▶ _EXERCISE MATERIAL_:
::::::::::

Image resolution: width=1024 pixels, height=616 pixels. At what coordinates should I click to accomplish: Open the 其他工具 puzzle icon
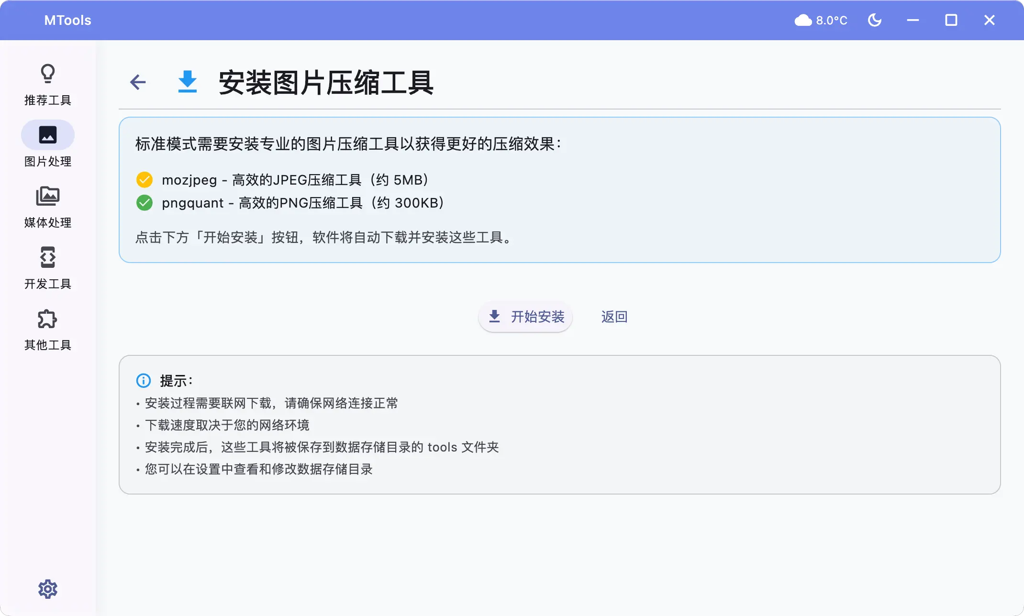tap(47, 319)
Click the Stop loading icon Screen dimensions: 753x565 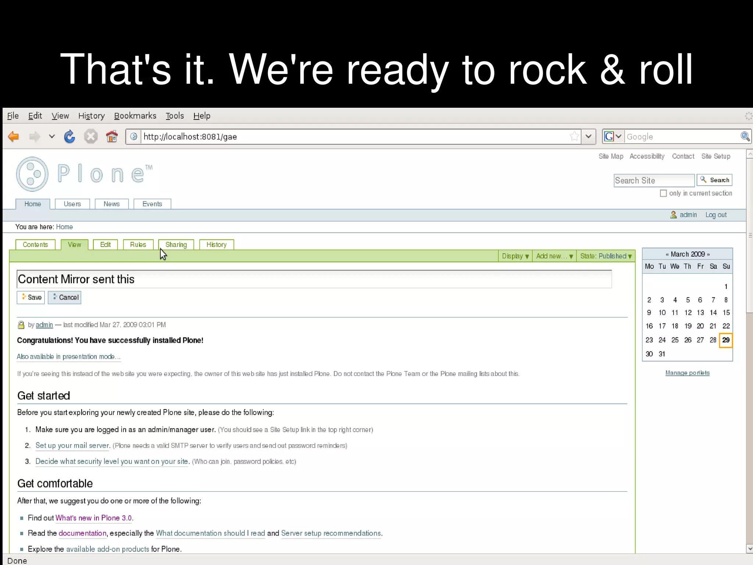tap(90, 137)
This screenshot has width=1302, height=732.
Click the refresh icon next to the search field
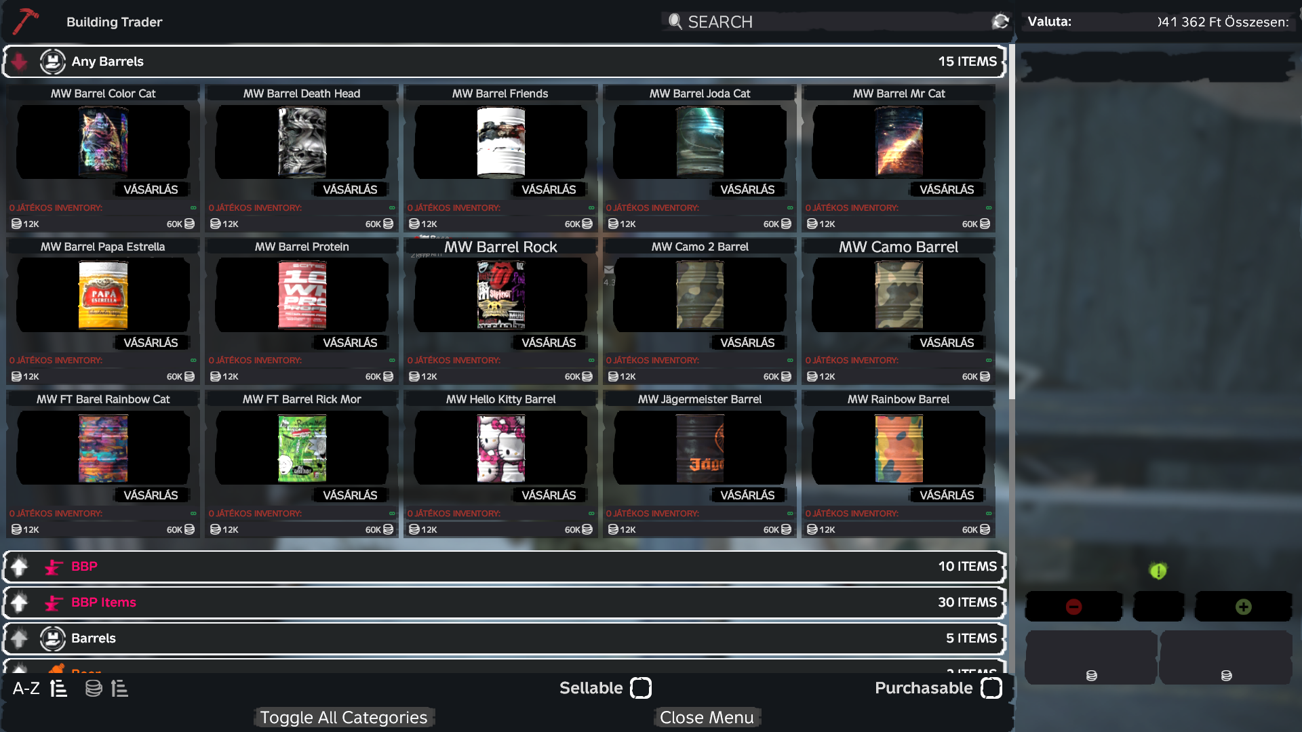click(1000, 22)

::::::::::

▶ _EXERCISE AIM_:
Starting at the line with "This screenshot has width=1302, height=732.", write out every line exactly through the final line of the records above, both included, and skip the pictures.

▶ _TASK OUTPUT_:
This screenshot has width=1302, height=732.
Click the refresh icon next to the search field
click(1000, 22)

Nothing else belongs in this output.